Pelo menos dois veículos foram “engolidos” por crateras abertas no asfalto pelas fortes chuvas registradas em municípios da Grande São Paulo, em Ribeirão Pires e em Cajamar, nesta última última terça-feira (23).
Diante das ocorrências e considerando os prejuízos dos proprietários que, felizmente, não ficaram feridos, o iG procurou especialistas para esclarecer se, nestes acontecimentos, as seguradoras cobrem os danos causados.
Se o seu veículo cair em uma cratera, as seguradoras explicam que o seguro pode sim cobrir o prejuízo, desde que a apólice do cliente inclua uma modalidade específica para este tipo de situação, como alagamentos, colisões ou desastres naturais: a cobertura compreensiva.
Em quais casos o seguro pode não cobrir
De acordo com Pedro Pires, fundador da seguradora Split Risk e idealizador do Movimento Seguro Para Todos, a empresa tem o direito de negar o pedido de indenização caso este tipo de risco não esteja previsto na apólice da cobertura contratada.
Para evitar estas situações, o especialista explica que é importante ter o auxílio de quem oferece o seguro para contratar o serviço correto.
Para comprovar o ocorrido, Pires destaca que a melhor forma é u m registro com um espaço de tempo reduzido entre a data do ocorrido para a confirmação da ocorrência. “Na ausência desse tipo de registro, a formalização via boletim de ocorrência é fundamental para comprovar a veracidade do fato”, acrescenta o empresário.

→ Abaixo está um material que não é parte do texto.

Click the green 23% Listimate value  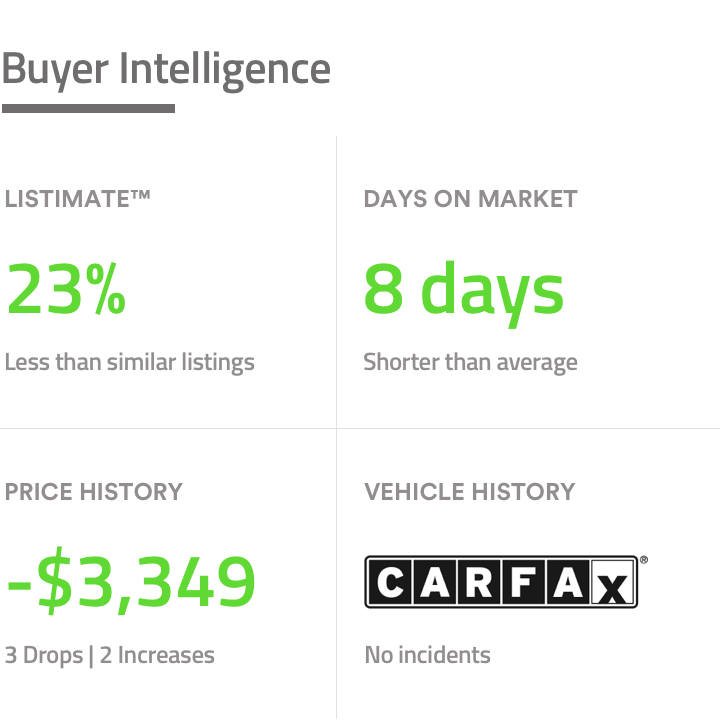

Em casos de chuvas e tempestades, é comum que a frequência de chamados para seguradoras por conta destes eventos seja muito maior; o risco de deparar com falta de visibilidade e de ter a frenagem prejudicada, é grande, o que são os principais agravantes para uma possível colisão.
Quais são os direitos dos motoristas
O Código de Trânsito Brasileiro (CTB) e a Constituição Federal preveem que o Município e a prefeitura são os responsáveis pela via pública e por qualquer tipo de manutenção necessária.
O artigo 1º, §3º, do CTB determina que o Estado deve garantir um trânsito seguro para os cidadãos e, quando esse dever não é cumprido e ocorre um acidente, é classificado como negligência da administração pública e omissão na conservação de vias públicas.
Segundo o professor universitário de Direito do Consumidor do Centro Universitário FMU, Riccardo Marcori Varalli, para que o dono do veículo possa comprovar que os danos foram responsabilidade da administração pública, é preciso que este explique a existência do local e a falha presente que foi a consequência dos problemas causados no automóvel.
Diante disso, o motorista pode apresentar provas como fotos, vídeos, reunir testemunhas e entre outros.
Riccardo explica ainda que existem duas maneiras para solicitar o ressarcimento do valor para a prefeitura: o administrativo e o judicial.
Se a ação for movida contra o Estado, esta deve ser proposta nas Varas da Fazenda Pública. Porém, se os danos forem menos complexos (até 20 salários mínimos), podem ser administrados Juizado Especial da Fazenda Pública e sem a necessidade de um advogado.